The most comprehensive exploration of the sensitivity of the fixed-effects model results to their ability to control for differences among states is by Allegretto, Dube, and Reich (2011).
This study uses Neumark and Wascher’s preferred fixed-effects modeling framework, but includes controls for Census division and state-specific labor market trends that Dube, Lester, and Reich (2010) suggest might be driving the strong negative employment effects in most fixed-effects analyses.
After controlling for these trends, the standard disemployment effects become statistically indistinguishable from zero effects.
What is notable about Allegretto, Dube, and Reich’s (2011) contribution is that the result of little or no disemployment effects of the minimum wage is not generated from models related to the matching studies described in the previous section.
Instead, the study uses the methods that are usually employed by Neumark and Wascher.
The method has also been extended beyond standard employment outcomes for the United States.
Couch and Wittenburg (2001) use a fixed-effects model to assess the impact of the minimum wage on hours worked, while Neumark and Wascher (2004) use these techniques to understand how labor market institutions are relevant for international differences in the effect of the minimum wage.
Both studies find the traditional negative impact.
Meer and West (2013) use state fixed-effects models and numerical examples to argue that matching studies that include location-specific time trends (discussed in more detail in the next section) may provide inappropriate employment estimates if the principal impact of changes in the minimum wage is on employment growth rates.
Which approach makes more sense?
Matching cases of minimum-wage increases to a control group is essential because it is often the closest social scientists can get to the gold standard of an experiment using random assignment.
Although the minimum-wage literature as a whole is divided on the question of the impact of minimum-wage increases, the strongest studies that use matching strategies find little or no evidence that such increases have a negative impact on employment.
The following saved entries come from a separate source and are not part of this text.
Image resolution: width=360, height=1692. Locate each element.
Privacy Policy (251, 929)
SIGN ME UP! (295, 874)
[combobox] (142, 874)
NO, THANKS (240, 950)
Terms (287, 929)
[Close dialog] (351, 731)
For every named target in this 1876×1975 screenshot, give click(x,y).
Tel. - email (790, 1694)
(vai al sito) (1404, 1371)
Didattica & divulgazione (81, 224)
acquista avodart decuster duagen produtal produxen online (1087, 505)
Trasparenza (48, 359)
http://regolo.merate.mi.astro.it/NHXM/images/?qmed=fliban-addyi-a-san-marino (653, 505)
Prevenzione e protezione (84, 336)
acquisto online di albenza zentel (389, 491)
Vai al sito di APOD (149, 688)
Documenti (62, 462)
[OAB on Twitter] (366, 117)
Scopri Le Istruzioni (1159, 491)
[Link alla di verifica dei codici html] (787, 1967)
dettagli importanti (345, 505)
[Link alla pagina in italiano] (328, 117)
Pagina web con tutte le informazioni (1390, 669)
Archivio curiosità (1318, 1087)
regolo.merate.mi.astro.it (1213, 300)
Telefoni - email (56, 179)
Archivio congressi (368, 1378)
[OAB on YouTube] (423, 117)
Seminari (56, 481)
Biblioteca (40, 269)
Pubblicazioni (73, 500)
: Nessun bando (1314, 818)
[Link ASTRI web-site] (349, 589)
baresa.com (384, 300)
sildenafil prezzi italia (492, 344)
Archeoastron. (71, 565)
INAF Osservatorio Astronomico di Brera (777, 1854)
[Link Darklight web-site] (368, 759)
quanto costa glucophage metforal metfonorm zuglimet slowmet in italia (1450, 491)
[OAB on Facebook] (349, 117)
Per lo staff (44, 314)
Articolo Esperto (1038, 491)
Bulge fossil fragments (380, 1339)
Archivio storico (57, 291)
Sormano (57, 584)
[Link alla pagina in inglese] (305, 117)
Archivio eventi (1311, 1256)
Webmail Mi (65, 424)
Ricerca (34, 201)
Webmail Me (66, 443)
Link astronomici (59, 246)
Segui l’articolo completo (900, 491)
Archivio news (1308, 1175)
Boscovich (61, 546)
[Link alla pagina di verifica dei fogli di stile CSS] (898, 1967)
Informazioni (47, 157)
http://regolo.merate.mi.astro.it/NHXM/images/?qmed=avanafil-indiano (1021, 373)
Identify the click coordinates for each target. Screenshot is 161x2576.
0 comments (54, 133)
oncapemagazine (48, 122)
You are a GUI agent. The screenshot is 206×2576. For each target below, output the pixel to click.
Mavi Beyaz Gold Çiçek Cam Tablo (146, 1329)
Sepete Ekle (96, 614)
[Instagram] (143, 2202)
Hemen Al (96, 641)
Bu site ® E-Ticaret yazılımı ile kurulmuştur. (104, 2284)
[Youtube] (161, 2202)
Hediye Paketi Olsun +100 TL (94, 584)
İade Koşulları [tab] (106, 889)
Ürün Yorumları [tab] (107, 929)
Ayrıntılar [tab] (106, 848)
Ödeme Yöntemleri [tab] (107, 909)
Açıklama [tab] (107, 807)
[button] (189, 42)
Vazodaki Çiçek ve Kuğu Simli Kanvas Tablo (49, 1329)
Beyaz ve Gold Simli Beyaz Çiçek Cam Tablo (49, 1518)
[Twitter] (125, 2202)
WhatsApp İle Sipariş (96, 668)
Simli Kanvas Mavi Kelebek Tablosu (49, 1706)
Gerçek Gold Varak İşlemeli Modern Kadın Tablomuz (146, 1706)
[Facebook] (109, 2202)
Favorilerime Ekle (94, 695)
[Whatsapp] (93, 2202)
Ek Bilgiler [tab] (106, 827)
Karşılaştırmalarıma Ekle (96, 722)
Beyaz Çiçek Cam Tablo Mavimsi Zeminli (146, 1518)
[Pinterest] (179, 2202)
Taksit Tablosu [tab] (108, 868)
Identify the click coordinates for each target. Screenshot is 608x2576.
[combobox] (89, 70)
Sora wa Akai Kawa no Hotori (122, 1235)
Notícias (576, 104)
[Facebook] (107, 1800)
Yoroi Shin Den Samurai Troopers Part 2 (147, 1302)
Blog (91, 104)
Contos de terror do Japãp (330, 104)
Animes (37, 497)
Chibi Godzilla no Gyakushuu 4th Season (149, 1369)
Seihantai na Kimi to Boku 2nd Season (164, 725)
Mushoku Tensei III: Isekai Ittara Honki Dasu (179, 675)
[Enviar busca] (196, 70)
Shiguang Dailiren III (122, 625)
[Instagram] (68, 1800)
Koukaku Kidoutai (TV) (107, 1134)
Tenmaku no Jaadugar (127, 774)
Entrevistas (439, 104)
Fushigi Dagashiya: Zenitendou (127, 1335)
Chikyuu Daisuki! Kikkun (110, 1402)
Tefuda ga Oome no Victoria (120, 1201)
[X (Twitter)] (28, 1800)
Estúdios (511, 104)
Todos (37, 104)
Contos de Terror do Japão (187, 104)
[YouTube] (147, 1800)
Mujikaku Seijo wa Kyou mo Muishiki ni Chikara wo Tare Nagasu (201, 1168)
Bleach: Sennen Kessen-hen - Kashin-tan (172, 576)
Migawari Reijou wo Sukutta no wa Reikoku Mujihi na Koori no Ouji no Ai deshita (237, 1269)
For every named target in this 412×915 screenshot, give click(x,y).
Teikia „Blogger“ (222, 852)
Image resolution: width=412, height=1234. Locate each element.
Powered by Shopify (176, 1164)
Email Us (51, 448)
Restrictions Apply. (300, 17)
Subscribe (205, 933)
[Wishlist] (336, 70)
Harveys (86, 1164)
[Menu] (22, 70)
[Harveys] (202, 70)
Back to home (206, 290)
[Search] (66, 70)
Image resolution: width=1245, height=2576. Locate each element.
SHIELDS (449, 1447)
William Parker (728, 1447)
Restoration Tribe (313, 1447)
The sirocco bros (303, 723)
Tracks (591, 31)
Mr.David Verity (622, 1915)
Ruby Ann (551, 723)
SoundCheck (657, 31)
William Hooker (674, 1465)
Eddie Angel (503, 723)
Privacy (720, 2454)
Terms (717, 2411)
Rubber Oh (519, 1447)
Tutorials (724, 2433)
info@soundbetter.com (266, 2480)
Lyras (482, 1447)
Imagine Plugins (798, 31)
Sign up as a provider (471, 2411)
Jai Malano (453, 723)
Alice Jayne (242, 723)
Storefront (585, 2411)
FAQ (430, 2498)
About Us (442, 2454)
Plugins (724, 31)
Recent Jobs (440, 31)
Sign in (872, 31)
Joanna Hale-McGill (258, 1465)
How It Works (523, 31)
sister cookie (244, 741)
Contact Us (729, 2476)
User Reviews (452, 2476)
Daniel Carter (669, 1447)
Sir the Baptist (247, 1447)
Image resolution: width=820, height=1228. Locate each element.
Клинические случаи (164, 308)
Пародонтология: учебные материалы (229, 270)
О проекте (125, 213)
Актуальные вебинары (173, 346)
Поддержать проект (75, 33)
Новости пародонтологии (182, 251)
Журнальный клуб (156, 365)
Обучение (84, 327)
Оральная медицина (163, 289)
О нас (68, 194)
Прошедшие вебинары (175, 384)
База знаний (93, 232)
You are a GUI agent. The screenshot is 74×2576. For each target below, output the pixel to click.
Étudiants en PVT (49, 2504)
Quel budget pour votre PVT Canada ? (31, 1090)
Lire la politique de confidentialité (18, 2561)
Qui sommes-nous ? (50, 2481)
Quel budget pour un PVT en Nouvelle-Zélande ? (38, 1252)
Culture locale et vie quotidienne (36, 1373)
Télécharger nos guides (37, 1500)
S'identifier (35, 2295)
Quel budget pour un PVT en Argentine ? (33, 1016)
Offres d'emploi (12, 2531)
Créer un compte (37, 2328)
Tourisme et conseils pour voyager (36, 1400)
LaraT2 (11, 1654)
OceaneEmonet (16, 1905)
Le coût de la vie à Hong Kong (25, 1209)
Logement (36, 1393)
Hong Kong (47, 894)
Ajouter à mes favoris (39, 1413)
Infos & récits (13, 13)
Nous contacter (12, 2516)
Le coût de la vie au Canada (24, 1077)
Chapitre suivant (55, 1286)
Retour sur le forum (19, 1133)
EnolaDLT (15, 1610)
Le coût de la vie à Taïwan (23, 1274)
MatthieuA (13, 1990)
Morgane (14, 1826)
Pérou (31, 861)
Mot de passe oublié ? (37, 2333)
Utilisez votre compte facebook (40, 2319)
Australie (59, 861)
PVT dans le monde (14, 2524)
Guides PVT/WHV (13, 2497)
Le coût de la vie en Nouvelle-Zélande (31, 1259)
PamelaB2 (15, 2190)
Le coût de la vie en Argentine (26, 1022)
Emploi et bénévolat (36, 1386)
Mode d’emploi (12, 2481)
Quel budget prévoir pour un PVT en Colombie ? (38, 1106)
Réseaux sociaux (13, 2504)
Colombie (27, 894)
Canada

It is difficult to overstate how uncontroversial it is in the field of labor market policy evaluation to assert the superiority of matching methods to the nonmatching approaches described above.
The seminal evaluations of the effects of job training programs, work-sharing arrangements, employment tax credits, educational interventions, and housing vouchers all use at least some sort of matching method, if not an actual randomized experiment.
In their widely cited survey article on non-experimental evaluation, Blundell and Costa Dias (2000) do not even mention state-level fixed-effects models when they list the five major categories of evaluation methods.
In a similar article, Imbens and Wooldridge (2009) do mention fixed-effects models as a tool for policy evaluation, but clarify that these were used before more advanced methods were developed, noting that the modern use of fixed-effects models is typically in combination with other more sophisticated techniques.